» Extract to read
== == ==

PORTLAND, Maine — It was while teaching journalism to college students in China, a nation notorious for its suppression of the free flow of information and ideas, that Ken Ellingwood was inspired to write a book about a crusader for a free press.

“Elijah Lovejoy came up during a segment on the press and the anti-slavery movement,” Ellingwood writes in his new book, “First to Fall.” “My students were fascinated and moved by the story of Lovejoy—a white newspaper editor on the American frontier of the 1830s who insistently raised his pen against slavery and, when enemies circled, raised it again to defend his right to print.” Lovejoy’s unyielding views enraged pro-slavery readers, and he would become the first journalist in the U.S. to be killed for his work.

Ellingwood felt a certain kinship with his subject. Like Lovejoy, he grew up in rural Maine and went into journalism, working as a newspaper reporter in Atlanta, San Diego, Mexico City and Jerusalem. The rights and responsibilities of a vigorous press are not something he takes lightly. “I’ve worked as a journalist in countries where the press isn’t free, where there’s censorship, where journalists are killed or jailed, where there isn’t this notion that of course we have the right to publish what we want. It’s one of the things that makes America an ideal, a model around the world.”

The idea that a free press is worth fighting for is why the story of Elijah Lovejoy still resonates. “But I also want to remind Americans,” Ellingwood says, “that freedom of the press didn’t pop out of the box fully cooked. It wasn’t made at the time of the founders. It had to be fought for and expanded, and Lovejoy is an example of the sacrifices made.”

== == ==

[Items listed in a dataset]
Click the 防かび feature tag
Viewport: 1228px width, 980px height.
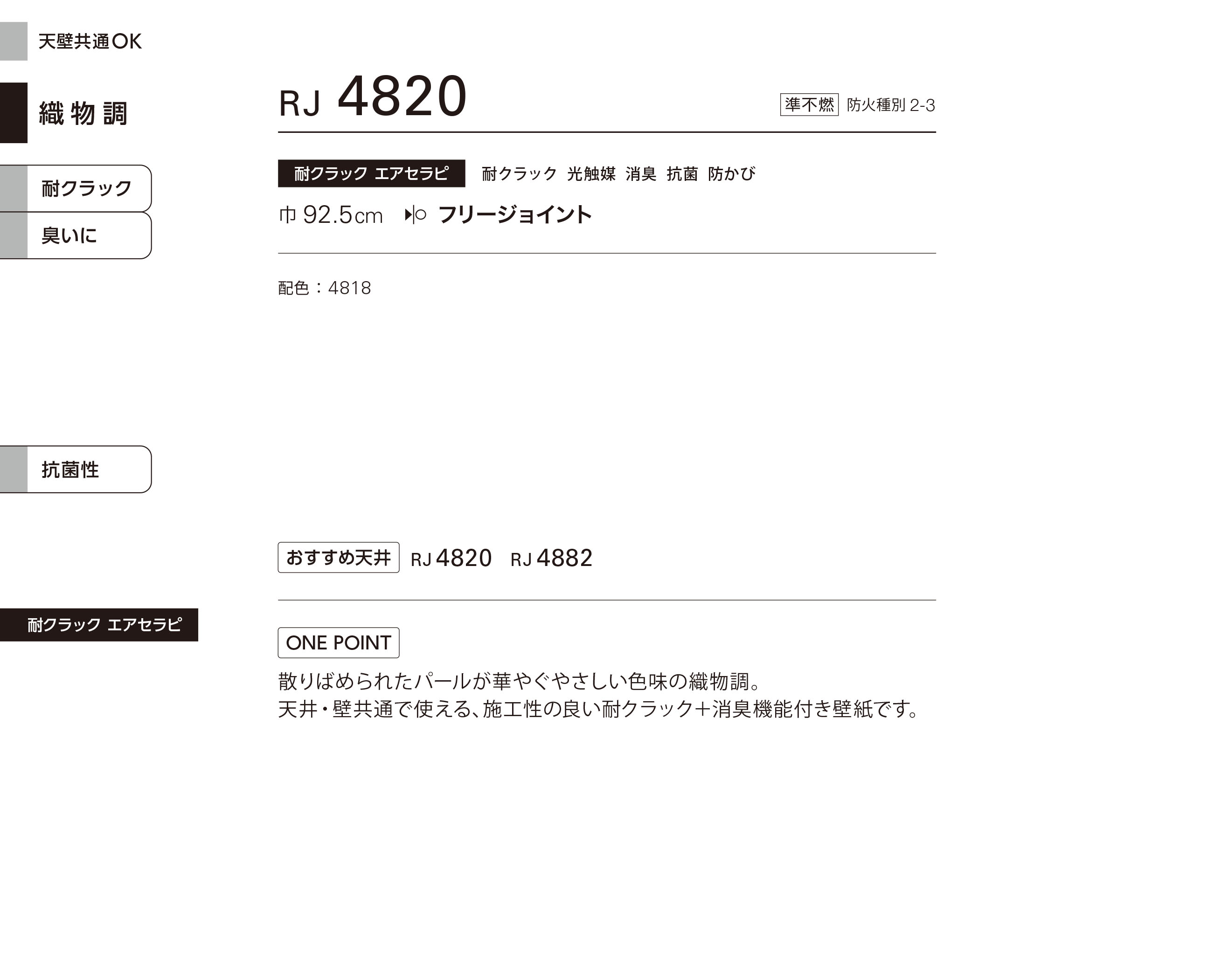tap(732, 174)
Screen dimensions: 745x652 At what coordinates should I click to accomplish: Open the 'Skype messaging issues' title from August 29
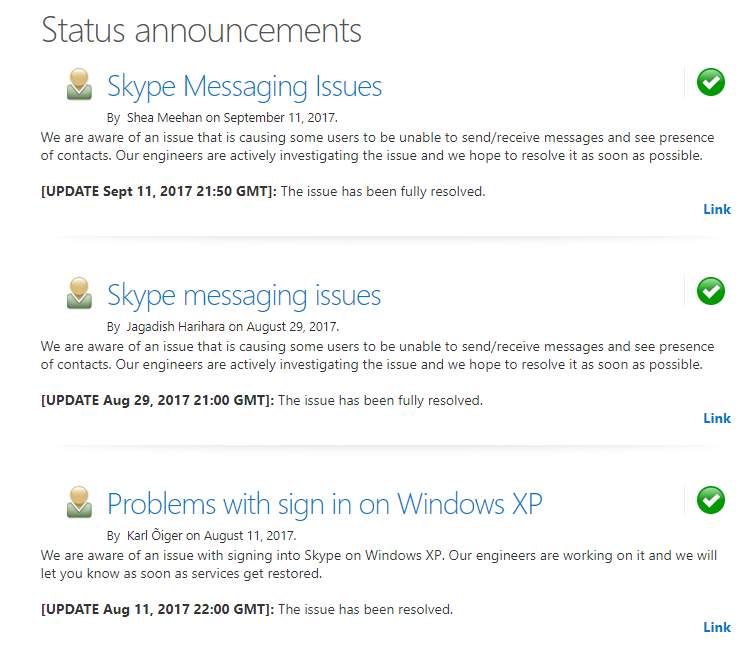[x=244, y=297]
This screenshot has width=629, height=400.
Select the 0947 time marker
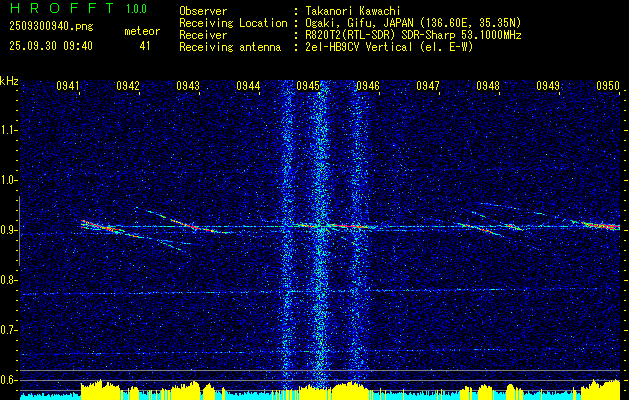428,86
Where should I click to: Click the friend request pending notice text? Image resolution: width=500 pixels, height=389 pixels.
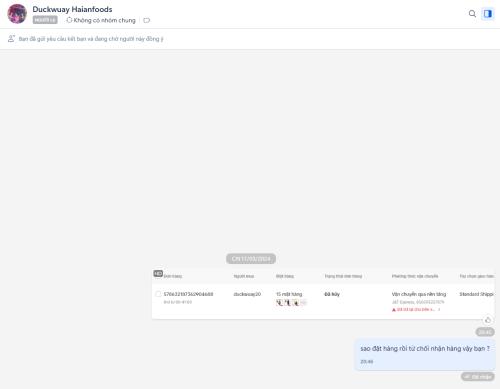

== == ==

» Required task A
Transcribe the article about Ellingwood's book from "PORTLAND, Maine —" to "for his work.".
» Required task B
Answer these questions about the article about Ellingwood's book.
(i) In what country was Ellingwood teaching journalism when he was inspired to write the book?
(ii) What is the title of his new book?
(iii) Where did Ellingwood grow up?
The listing comes from a separate source.

» Final answer A
PORTLAND, Maine — It was while teaching journalism to college students in China, a nation notorious for its suppression of the free flow of information and ideas, that Ken Ellingwood was inspired to write a book about a crusader for a free press.

“Elijah Lovejoy came up during a segment on the press and the anti-slavery movement,” Ellingwood writes in his new book, “First to Fall.” “My students were fascinated and moved by the story of Lovejoy—a white newspaper editor on the American frontier of the 1830s who insistently raised his pen against slavery and, when enemies circled, raised it again to defend his right to print.” Lovejoy’s unyielding views enraged pro-slavery readers, and he would become the first journalist in the U.S. to be killed for his work.

» Final answer B
(i) China
(ii) "First to Fall"
(iii) Rural Maine